*EXERCISE DIRECTIONS*: For the records below, give the number of lines containing the word "computer" and no other text.

*SOURCE MATERIAL*:
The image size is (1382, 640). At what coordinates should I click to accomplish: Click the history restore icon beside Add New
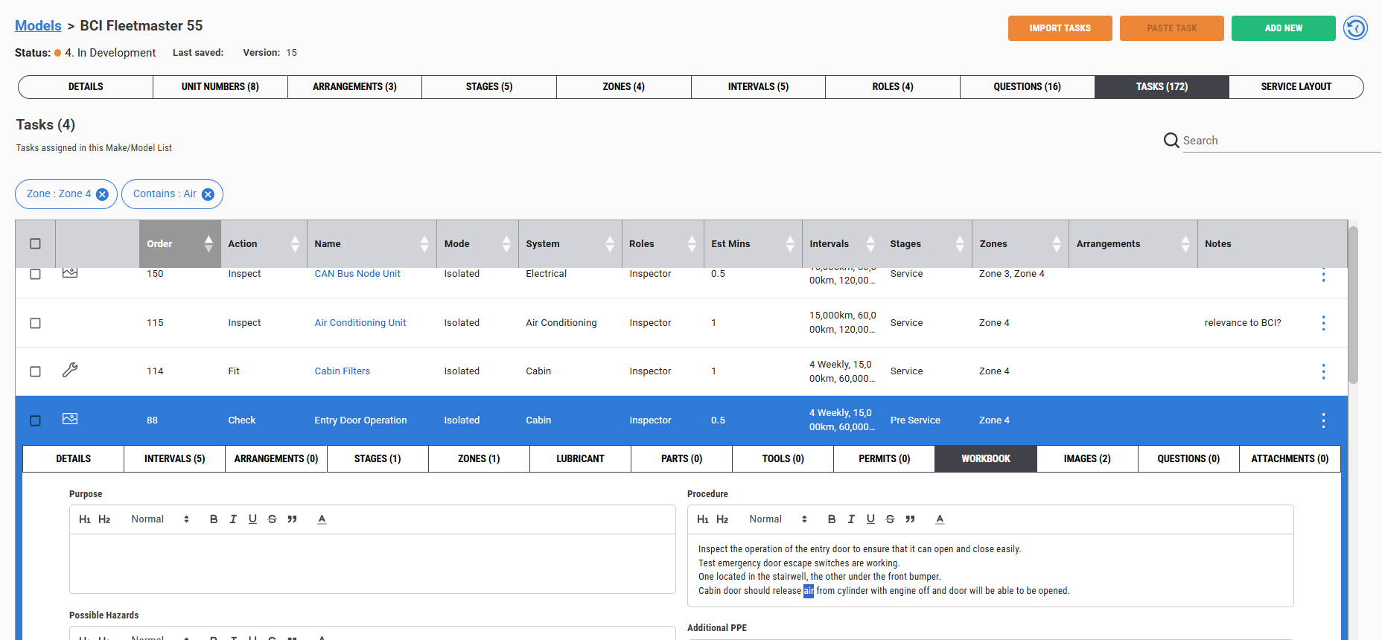pos(1355,28)
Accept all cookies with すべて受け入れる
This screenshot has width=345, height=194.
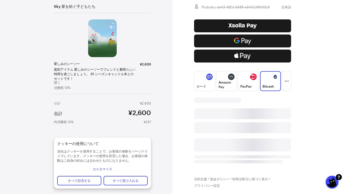coord(126,181)
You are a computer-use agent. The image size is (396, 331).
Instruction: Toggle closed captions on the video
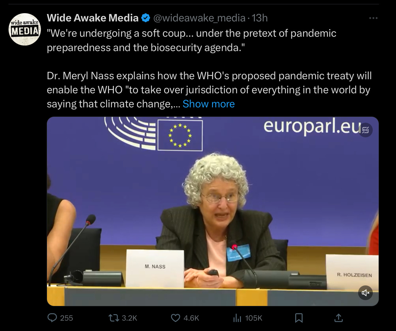click(365, 130)

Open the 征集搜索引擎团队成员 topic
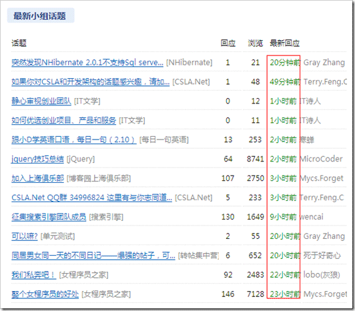pos(49,217)
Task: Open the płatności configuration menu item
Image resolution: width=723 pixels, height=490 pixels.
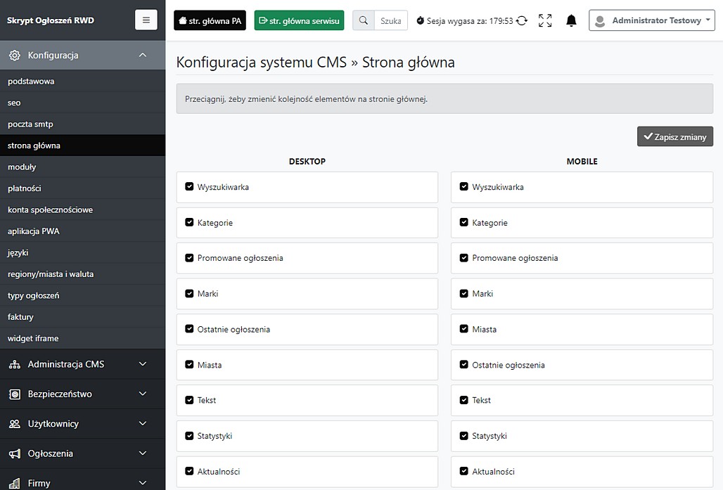Action: pos(25,188)
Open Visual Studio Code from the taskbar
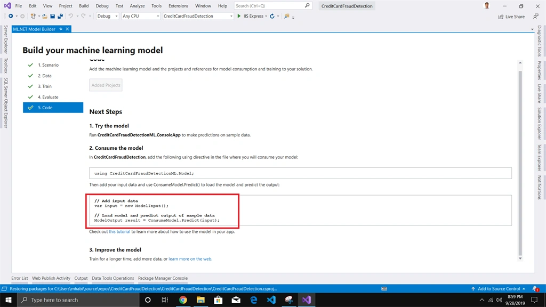 point(271,300)
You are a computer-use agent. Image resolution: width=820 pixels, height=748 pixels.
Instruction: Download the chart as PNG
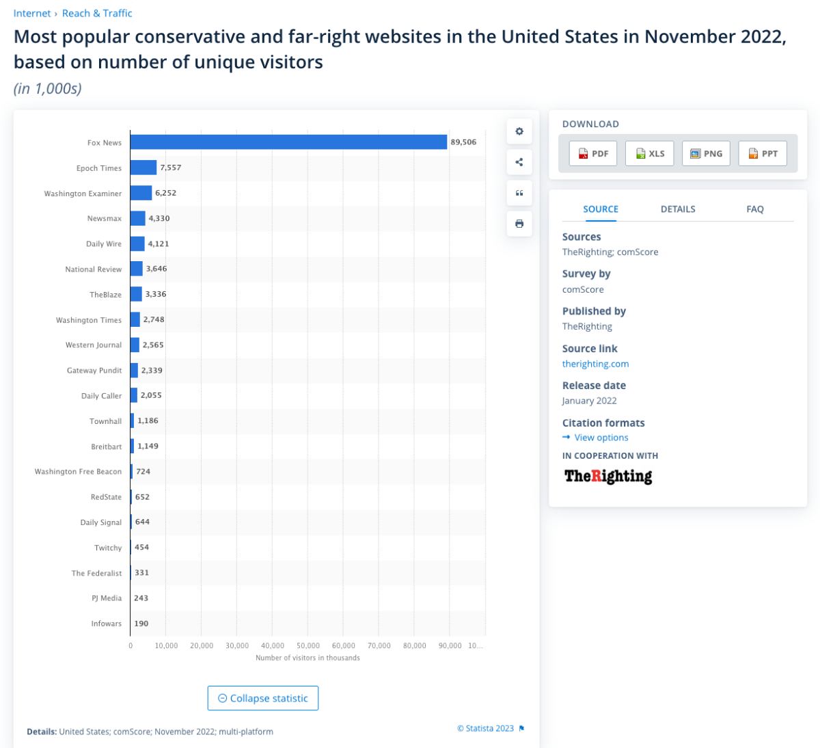(706, 154)
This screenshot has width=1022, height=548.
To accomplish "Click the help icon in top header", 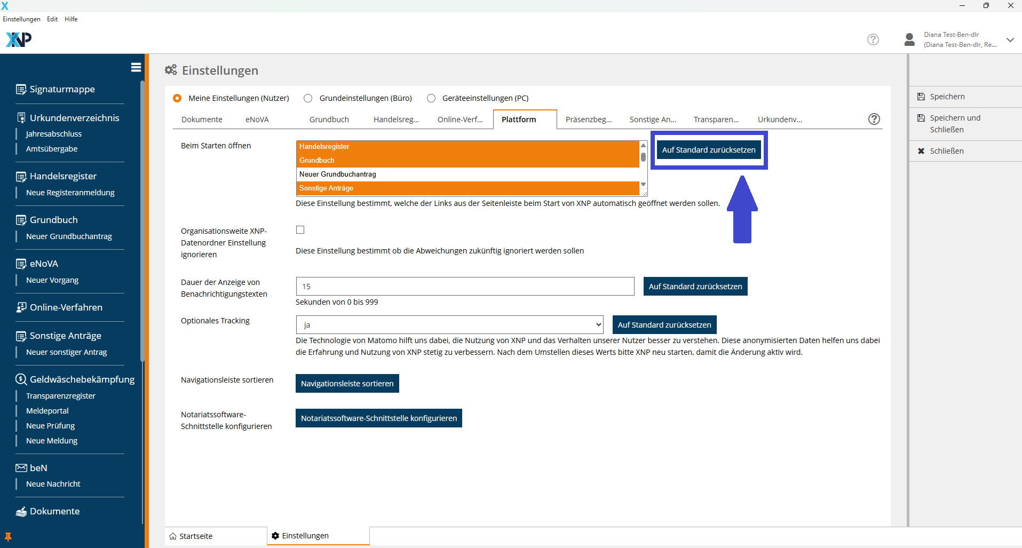I will tap(873, 39).
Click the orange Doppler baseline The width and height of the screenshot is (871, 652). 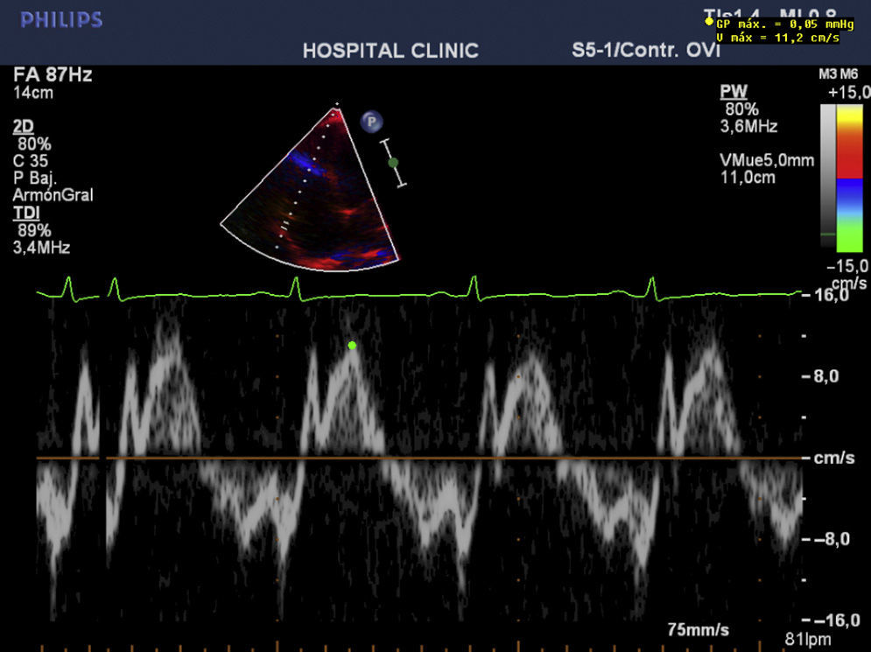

*EXPECTED ANSWER*: 2